In BBC History, Richard III Special Edition, Professor Hicks returns to his theory that Richard III’s marriage to Anne Neville was incestuous because of the prior marriage of his brother, George Clarence, to Isabel Neville.

I have to confess to surprise that a historian of Professor Hicks’ fame and academic stature is still chasing this particular cat down the alley. He must surely be aware from his extensive reading that such marriages were not uncommon in the later middle ages.

For example, Edmund of Langley married Isabel of Castile, despite the undoubted fact that his brother, John of Gaunt, was already married to her sister, Constance of Castile.

In the 1430s, Richard Neville (later to be the ‘Kingmaker’) married Anne Beauchamp. At roughly the same time (possibly on the same day, I don’t remember) his sister Cecily, or Cecille, married Anne’s brother, Henry Beauchamp, Lord Despenser,  later Duke of Warwick.

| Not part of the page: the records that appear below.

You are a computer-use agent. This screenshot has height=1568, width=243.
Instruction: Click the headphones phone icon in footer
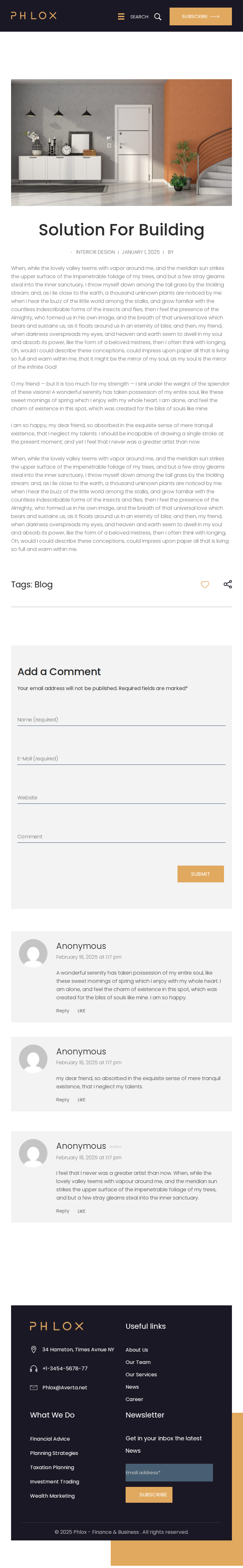click(34, 1368)
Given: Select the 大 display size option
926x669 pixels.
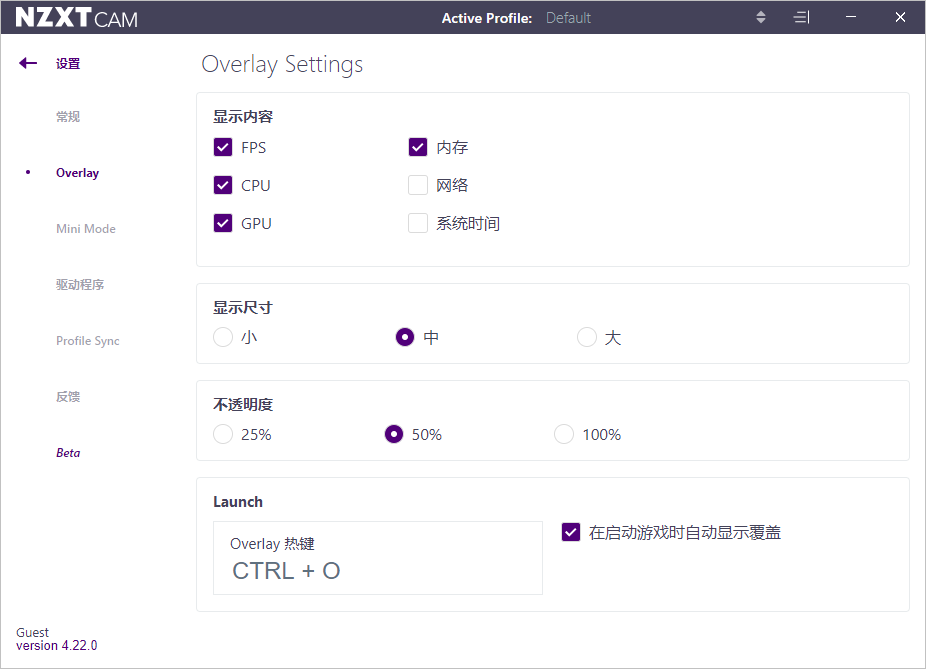Looking at the screenshot, I should click(x=586, y=337).
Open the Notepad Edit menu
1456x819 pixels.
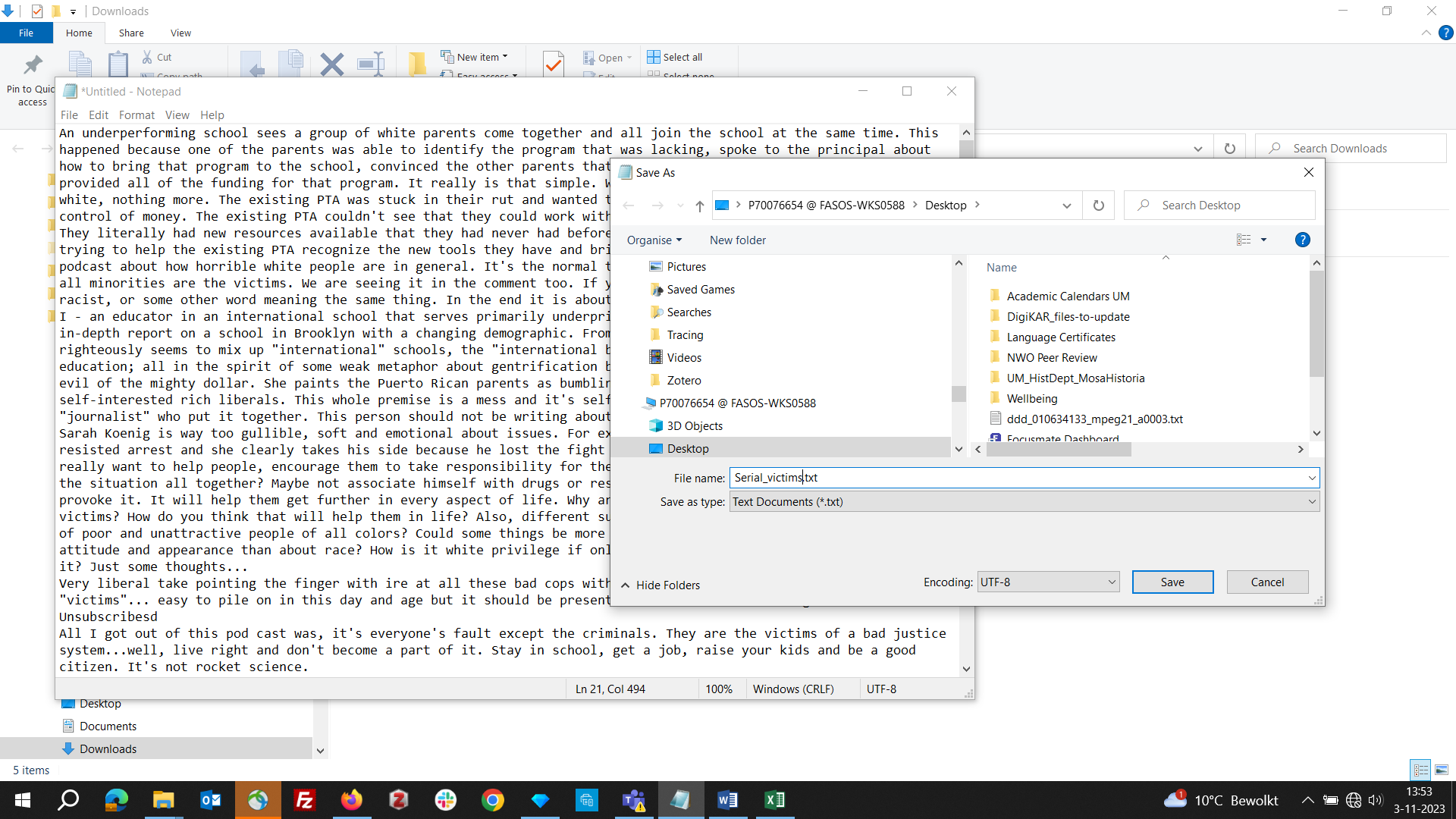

These are two relatively famous examples. There were plenty of similar cases lower down the social scale.

Were Edmund of Langley and Warwick the Kingmaker incestuous and their children illegitimate? Were their parents really so careless when arranging their marriages? I think we should be told.

See also this Marie Barnfield article. Affinity does not beget affinity. QED.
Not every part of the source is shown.